As sequencing and nucleic acid amplification technologies get faster, cheaper, and more sensitive, researchers are beginning to sequence the RNA and DNA of individual cells. This approach holds enormous promise, but still has some significant limitations.
Are you a lumper or a splitter? For centuries, biologists have pondered this fundamental epistemological dichotomy: Should they pursue a holistic study of a vast swath of life, or take the reductionist path and dissect it into its most fundamental components?
Molecular biologists have long considered themselves reductionists, but with a frustrating limitation: While they can sequence DNA and RNA with astonishing speed and accuracy, the resulting data represent populations of cells, not individual genomes. A tissue slice, a tumor biopsy, or a sample of a bacterial culture yields a sequence representing the average of all of the cells within it, even though researchers know there can be tremendous variation between those cells.

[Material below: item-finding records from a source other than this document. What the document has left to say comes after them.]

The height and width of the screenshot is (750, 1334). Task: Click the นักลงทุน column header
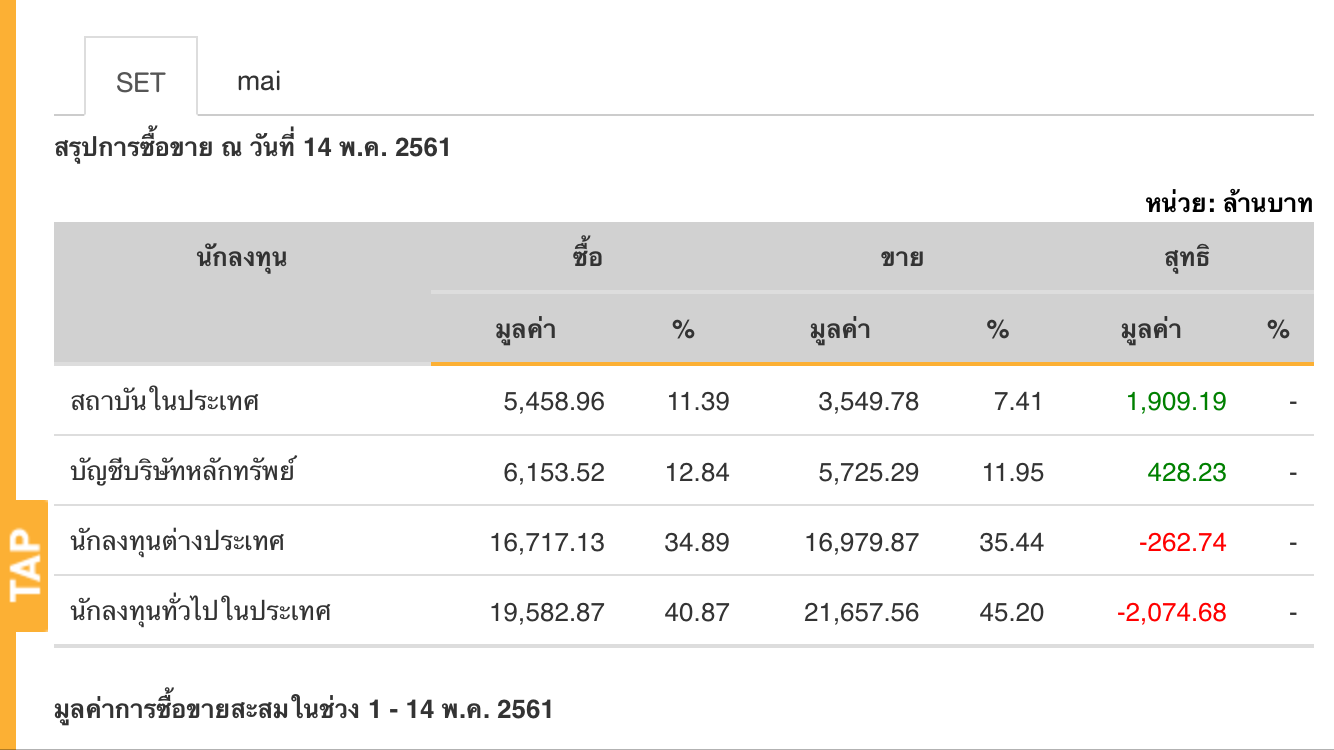[242, 258]
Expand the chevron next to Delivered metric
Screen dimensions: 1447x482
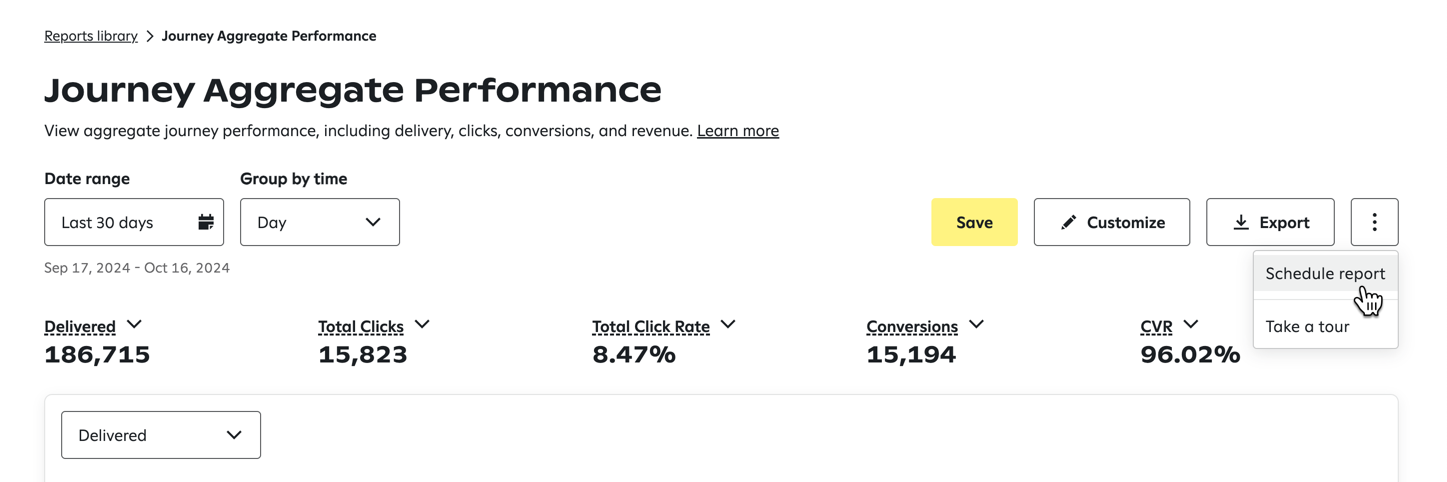click(134, 324)
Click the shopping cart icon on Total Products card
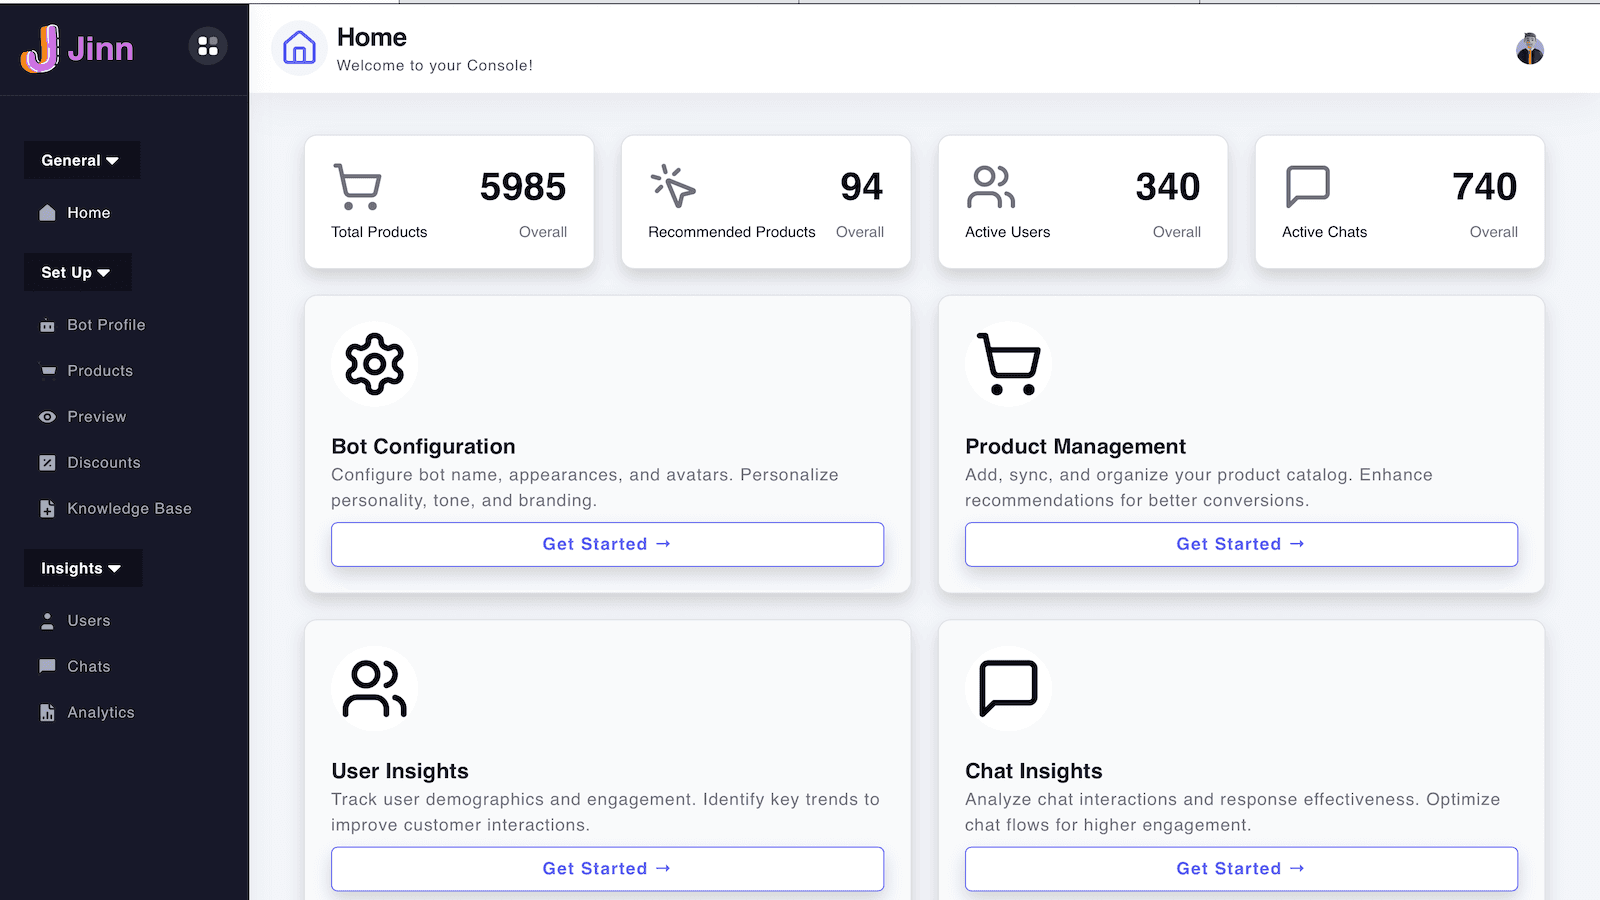 pos(357,185)
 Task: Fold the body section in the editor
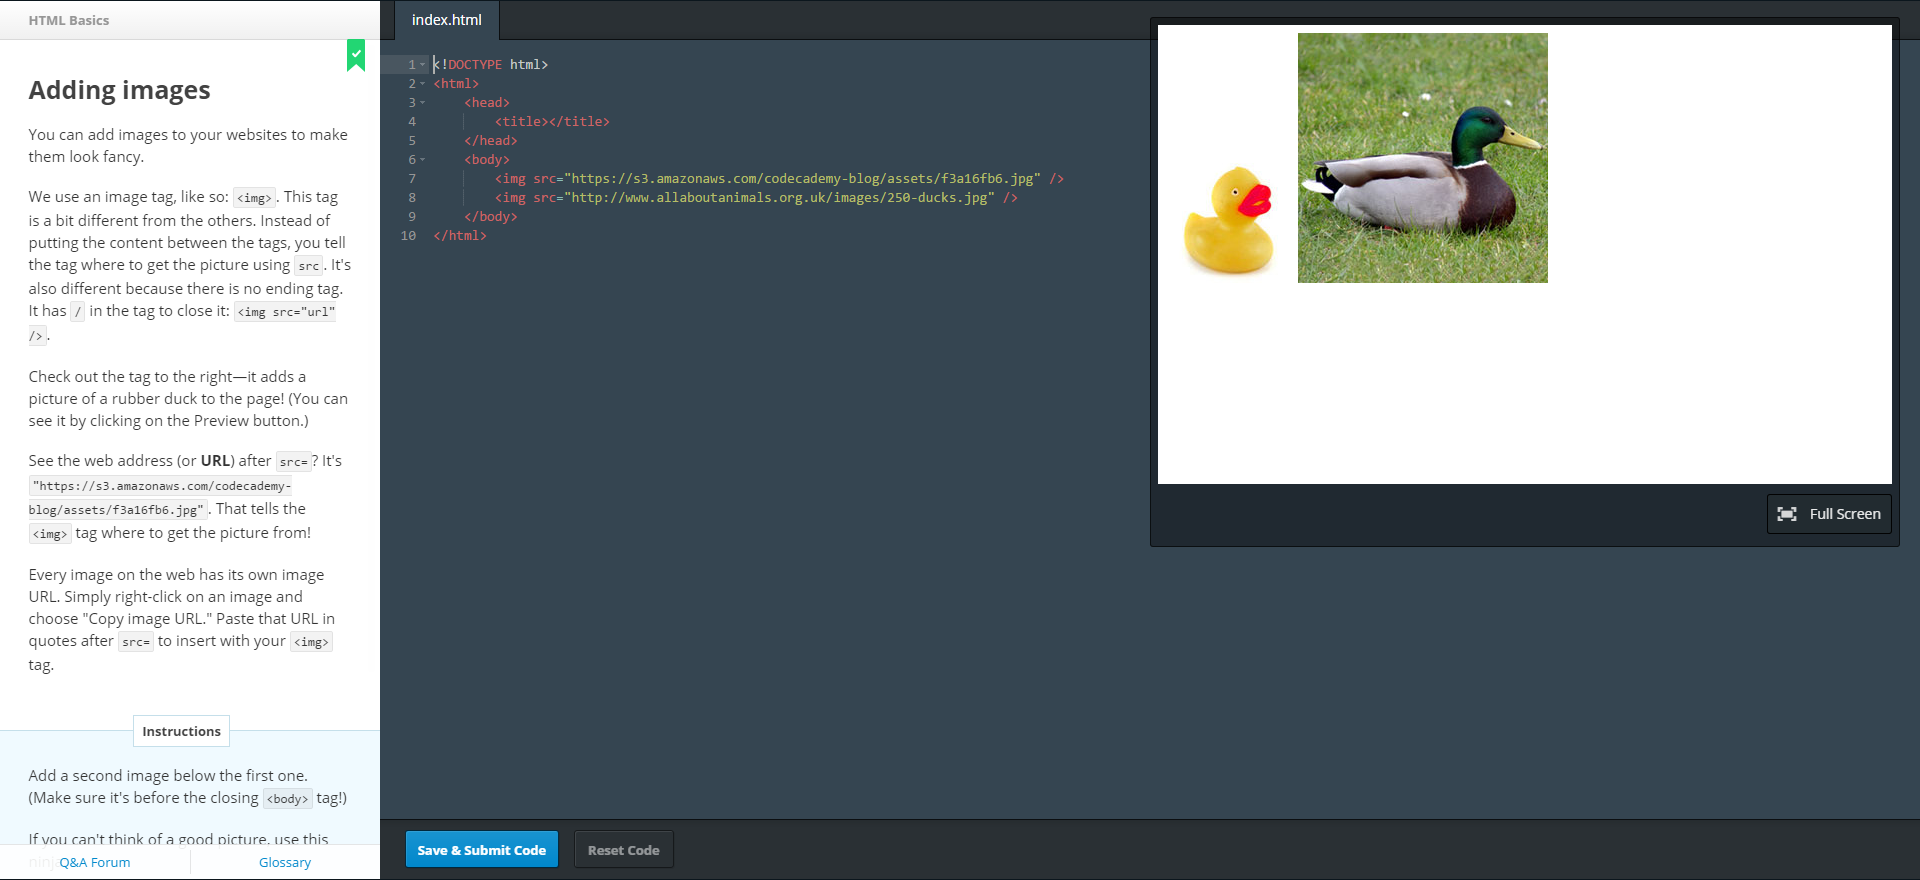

In the past few years, investigators and equipment makers have finally begun to break that barrier, creating new tools and techniques that can sequence individual cells. Single-cell RNA sequencing can now show the full spectrum of transcriptional activity across a sample, while single-cell DNA data are beginning to reveal subtle differences between cells previously considered identical. The new results are exciting, but some of the techniques, particularly for DNA sequencing, conceal serious pitfalls for newcomers.
Reading the transcript
Of the two techniques, single-cell RNA sequencing is the best supported. Several companies now sell reagents and equipment for isolating RNA from individual cells while keeping the thousands of resulting samples separate. Some also offer the technique as a service, taking customers’ vials of cells and returning complete single-cell RNA sequence data. Researchers who plan to do a lot of single-cell RNA analysis can even buy complete systems for it right off the shelf.
“Anyone can buy [our] system, and it’s intended to be a highly distributed, very accessible platform,” says Ben Hindson, chief scientific officer and cofounder of 10x Genomics in Pleasanton, California. The 10x system uses a microfluidic chip to partition a sample of cells into hundreds of thousands of minuscule droplets. The droplets then mix with gel beads, each of which carries a unique oligonucleotide “barcode.” 10x’s proprietary barcode synthesis and mixing system ensures that nearly every cell gets a separate barcode bead. Standard RNA sequencing techniques then yield millions of short sequences, including both the cells’ RNA and the barcodes. By linking the RNA sequences to the barcodes, the system’s open-source software can reconstruct the RNA sequence pool from each individual cell.
Collating that much data obviously requires sophisticated computing, but Hindson says the company has put a heavy emphasis on keeping its system user-friendly. “Our goal is to offer these turnkey solutions to less-sophisticated bioinformatics users,” he says, adding that “it just makes it easier for a wider audience.” 10x’s software includes not only the basic functions required to deconvolute the single-cell data, but also a suite of tools for analysis and visualization. Because the 10x software is open source, more experienced users can modify it or even export the raw data to their own programs.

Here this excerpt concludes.